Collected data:
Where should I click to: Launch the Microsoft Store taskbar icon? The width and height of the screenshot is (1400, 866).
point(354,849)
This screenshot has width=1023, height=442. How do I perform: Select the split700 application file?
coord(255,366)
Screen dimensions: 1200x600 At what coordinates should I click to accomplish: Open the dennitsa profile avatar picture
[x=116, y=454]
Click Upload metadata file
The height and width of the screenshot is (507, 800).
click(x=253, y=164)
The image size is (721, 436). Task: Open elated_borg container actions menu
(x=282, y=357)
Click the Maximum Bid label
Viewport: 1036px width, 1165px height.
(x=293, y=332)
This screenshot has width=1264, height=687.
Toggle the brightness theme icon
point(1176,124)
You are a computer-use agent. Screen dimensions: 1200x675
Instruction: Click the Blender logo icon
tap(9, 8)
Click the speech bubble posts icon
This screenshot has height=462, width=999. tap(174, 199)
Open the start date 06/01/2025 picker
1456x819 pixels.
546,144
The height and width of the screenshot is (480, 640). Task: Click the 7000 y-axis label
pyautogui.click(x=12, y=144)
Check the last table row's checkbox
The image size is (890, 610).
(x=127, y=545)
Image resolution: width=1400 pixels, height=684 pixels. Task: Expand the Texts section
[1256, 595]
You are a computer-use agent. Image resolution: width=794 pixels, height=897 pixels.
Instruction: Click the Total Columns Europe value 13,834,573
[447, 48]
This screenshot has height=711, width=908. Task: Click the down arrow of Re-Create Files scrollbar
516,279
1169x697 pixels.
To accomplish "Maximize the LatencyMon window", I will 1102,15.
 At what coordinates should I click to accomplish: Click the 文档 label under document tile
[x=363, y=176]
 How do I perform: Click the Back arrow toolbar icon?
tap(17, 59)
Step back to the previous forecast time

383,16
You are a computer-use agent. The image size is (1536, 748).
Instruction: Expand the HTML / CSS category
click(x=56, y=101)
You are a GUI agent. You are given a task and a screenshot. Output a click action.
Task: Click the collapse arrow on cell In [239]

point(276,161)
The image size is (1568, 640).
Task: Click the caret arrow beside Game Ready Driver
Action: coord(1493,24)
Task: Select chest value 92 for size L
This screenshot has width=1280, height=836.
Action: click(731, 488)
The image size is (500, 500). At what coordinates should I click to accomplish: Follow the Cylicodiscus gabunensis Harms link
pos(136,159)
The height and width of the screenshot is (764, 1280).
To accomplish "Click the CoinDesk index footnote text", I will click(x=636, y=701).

WHAT IS BEING ASKED:
Every line above has to be restated word for word.

COMPLETED TASK:
Where should I click to: Launch the Microsoft Store taskbar icon? The width and height of the screenshot is (1400, 866).
point(354,849)
This screenshot has width=1023, height=442. How do I perform: Select the split700 application file?
coord(255,366)
Screen dimensions: 1200x600 At what coordinates should I click to accomplish: Open the dennitsa profile avatar picture
[x=116, y=454]
Click Upload metadata file
The height and width of the screenshot is (507, 800).
click(x=253, y=164)
The image size is (721, 436). Task: Open elated_borg container actions menu
(x=282, y=357)
Click the Maximum Bid label
Viewport: 1036px width, 1165px height.
(x=293, y=332)
This screenshot has width=1264, height=687.
Toggle the brightness theme icon
point(1176,124)
You are a computer-use agent. Screen dimensions: 1200x675
Instruction: Click the Blender logo icon
tap(9, 8)
Click the speech bubble posts icon
This screenshot has height=462, width=999. tap(174, 199)
Open the start date 06/01/2025 picker
1456x819 pixels.
546,144
The height and width of the screenshot is (480, 640). Task: Click the 7000 y-axis label
pyautogui.click(x=12, y=144)
Check the last table row's checkbox
The image size is (890, 610).
(x=127, y=545)
Image resolution: width=1400 pixels, height=684 pixels. Task: Expand the Texts section
[1256, 595]
You are a computer-use agent. Image resolution: width=794 pixels, height=897 pixels.
Instruction: Click the Total Columns Europe value 13,834,573
[447, 48]
This screenshot has height=711, width=908. Task: Click the down arrow of Re-Create Files scrollbar
516,279
1169x697 pixels.
To accomplish "Maximize the LatencyMon window", I will 1102,15.
 At what coordinates should I click to accomplish: Click the 文档 label under document tile
[x=363, y=176]
 How do I perform: Click the Back arrow toolbar icon?
tap(17, 59)
Step back to the previous forecast time

383,16
You are a computer-use agent. The image size is (1536, 748).
Instruction: Expand the HTML / CSS category
click(x=56, y=101)
You are a GUI agent. You are given a task and a screenshot. Output a click action.
Task: Click the collapse arrow on cell In [239]

point(276,161)
The image size is (1568, 640).
Task: Click the caret arrow beside Game Ready Driver
Action: coord(1493,24)
Task: Select chest value 92 for size L
This screenshot has width=1280, height=836.
Action: click(731, 488)
The image size is (500, 500). At what coordinates should I click to accomplish: Follow the Cylicodiscus gabunensis Harms link
pos(136,159)
The height and width of the screenshot is (764, 1280).
To accomplish "Click the CoinDesk index footnote text", I will click(x=636, y=701).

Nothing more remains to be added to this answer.